The sharable portions of the Lothian Diary Project are and will be deposited under the Creative Commons open license (CC0).
All data marked for reuse by other researchers (as per participant consent) are placed in the Lothian Diary Project collection either housed in the DataShare repository or the DataVault repository at the University of Edinburgh. The DataShare repository is Open Access and includes the audio or video recordings and their corresponding transcripts. The DataVault repository contains the same as well as participants’ survey answers, including demographic information. These more sensitive data are accessible by contacting the data manager, Catherine Lai, at C.Lai@ed.ac.uk. For data collected at the time of writing, the DOI for DataShare is 10.7488/ds/3009 and the DOI for DataVault is 10.7488/7a22cc4b-87ec-4df3-a549-3b347fd4bca5.
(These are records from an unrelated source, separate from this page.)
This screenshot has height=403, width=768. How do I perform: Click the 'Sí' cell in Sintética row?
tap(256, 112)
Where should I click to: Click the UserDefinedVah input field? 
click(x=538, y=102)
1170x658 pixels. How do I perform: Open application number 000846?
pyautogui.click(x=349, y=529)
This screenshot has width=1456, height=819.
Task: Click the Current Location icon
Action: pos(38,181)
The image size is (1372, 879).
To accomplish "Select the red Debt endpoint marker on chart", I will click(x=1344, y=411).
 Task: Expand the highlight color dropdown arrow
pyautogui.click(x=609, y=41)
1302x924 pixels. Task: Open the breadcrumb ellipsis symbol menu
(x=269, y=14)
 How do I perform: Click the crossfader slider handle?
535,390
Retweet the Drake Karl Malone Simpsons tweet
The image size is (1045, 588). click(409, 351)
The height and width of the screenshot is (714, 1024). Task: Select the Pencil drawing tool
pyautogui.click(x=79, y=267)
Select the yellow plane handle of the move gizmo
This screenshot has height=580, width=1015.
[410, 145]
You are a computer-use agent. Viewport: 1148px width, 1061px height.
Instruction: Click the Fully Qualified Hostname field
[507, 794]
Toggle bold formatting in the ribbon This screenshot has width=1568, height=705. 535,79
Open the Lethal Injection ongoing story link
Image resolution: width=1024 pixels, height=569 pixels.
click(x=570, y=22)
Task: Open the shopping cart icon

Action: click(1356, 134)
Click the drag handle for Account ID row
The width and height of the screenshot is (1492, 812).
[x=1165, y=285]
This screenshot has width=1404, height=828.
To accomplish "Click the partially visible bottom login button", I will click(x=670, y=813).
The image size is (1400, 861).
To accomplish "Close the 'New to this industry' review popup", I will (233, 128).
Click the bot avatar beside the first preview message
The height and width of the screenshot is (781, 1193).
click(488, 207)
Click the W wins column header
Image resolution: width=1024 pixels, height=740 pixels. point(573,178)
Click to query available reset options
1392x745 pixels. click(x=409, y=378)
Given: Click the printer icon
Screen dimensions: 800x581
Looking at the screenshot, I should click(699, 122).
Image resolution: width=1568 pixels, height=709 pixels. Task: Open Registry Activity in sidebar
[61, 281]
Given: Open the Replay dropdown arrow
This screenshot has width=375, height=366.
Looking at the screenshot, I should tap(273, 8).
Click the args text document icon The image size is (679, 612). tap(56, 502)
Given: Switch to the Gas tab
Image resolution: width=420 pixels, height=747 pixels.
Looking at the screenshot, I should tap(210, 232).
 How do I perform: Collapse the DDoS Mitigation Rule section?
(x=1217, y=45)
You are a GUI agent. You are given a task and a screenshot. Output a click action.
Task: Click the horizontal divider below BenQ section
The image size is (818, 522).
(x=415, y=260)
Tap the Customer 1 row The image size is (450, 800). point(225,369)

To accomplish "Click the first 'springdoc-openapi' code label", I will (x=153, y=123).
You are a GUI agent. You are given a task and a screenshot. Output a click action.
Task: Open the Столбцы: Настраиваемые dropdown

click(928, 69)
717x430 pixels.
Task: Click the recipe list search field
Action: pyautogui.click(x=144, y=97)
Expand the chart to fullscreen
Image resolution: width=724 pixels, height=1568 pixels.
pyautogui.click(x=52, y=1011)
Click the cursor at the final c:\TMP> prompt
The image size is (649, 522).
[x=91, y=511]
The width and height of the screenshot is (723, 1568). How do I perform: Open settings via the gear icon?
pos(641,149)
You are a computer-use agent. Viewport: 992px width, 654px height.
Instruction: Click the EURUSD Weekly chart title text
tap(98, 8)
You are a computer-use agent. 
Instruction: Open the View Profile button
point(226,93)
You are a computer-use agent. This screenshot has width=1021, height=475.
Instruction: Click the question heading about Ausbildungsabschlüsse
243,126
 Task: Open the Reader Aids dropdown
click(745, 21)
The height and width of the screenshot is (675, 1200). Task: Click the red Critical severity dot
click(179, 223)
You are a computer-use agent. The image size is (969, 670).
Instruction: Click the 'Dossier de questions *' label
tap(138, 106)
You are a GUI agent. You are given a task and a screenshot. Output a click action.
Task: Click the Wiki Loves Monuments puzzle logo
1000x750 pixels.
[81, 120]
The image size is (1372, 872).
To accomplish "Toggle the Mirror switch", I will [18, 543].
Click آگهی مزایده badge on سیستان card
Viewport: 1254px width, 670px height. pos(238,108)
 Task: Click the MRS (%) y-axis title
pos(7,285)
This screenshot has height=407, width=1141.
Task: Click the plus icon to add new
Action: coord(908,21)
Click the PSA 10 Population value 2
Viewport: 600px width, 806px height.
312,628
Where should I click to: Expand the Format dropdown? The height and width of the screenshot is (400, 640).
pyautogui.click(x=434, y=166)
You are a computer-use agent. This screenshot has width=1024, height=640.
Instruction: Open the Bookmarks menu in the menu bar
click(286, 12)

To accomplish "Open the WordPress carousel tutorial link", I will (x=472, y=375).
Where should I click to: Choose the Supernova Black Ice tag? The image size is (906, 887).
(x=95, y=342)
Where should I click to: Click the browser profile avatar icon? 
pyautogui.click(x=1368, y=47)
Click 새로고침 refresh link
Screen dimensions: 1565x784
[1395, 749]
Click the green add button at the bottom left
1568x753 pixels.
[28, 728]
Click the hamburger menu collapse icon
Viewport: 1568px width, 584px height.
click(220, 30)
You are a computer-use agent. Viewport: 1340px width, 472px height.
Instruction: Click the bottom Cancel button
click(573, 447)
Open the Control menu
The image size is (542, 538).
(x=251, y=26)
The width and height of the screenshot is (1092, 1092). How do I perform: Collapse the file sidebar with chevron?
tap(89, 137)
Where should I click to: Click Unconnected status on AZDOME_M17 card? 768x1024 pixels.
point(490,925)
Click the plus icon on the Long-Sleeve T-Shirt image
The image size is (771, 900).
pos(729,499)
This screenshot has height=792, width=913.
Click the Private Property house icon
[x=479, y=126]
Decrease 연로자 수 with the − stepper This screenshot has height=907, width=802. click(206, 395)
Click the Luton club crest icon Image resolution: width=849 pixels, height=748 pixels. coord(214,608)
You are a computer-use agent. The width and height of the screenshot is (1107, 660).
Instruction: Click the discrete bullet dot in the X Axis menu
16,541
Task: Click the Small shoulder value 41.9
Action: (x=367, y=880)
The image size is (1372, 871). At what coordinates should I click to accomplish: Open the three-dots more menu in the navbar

Data collection for the Lothian Diary Project will continue until approximately 31 July 2021, with publication to follow soon thereafter.
(4) Reuse Potential
Data that have been marked for reuse, as per the participant’s consent, will be housed as an oral history archive with Museums and Galleries, Edinburgh, allowing researchers, policymakers, civil organisations, and community members to access. Those marked for wider reuse are available for other purposes (e.g., aggregation, reference, validation, teaching) to any interested individual or organisation, with the permission of the Lothian Diary Project research team. Our data can be reused beyond the scope of our project for other researchers, as well as non-researchers to identify common themes, topics and issues discussed in the pandemic. For example, the diaries capture facial, gestural, and speech components of affectively charged topics, enabling individuals who are interested in multimodal expression to further explore this area. Policymakers and civil organisations may also access our data to conduct further research to advance future responses to health emergencies, as well as to provide support for vulnerable groups. We also welcome collaborative opportunities, especially for creative ways in which we could share and reuse our data beyond the current scope of our project.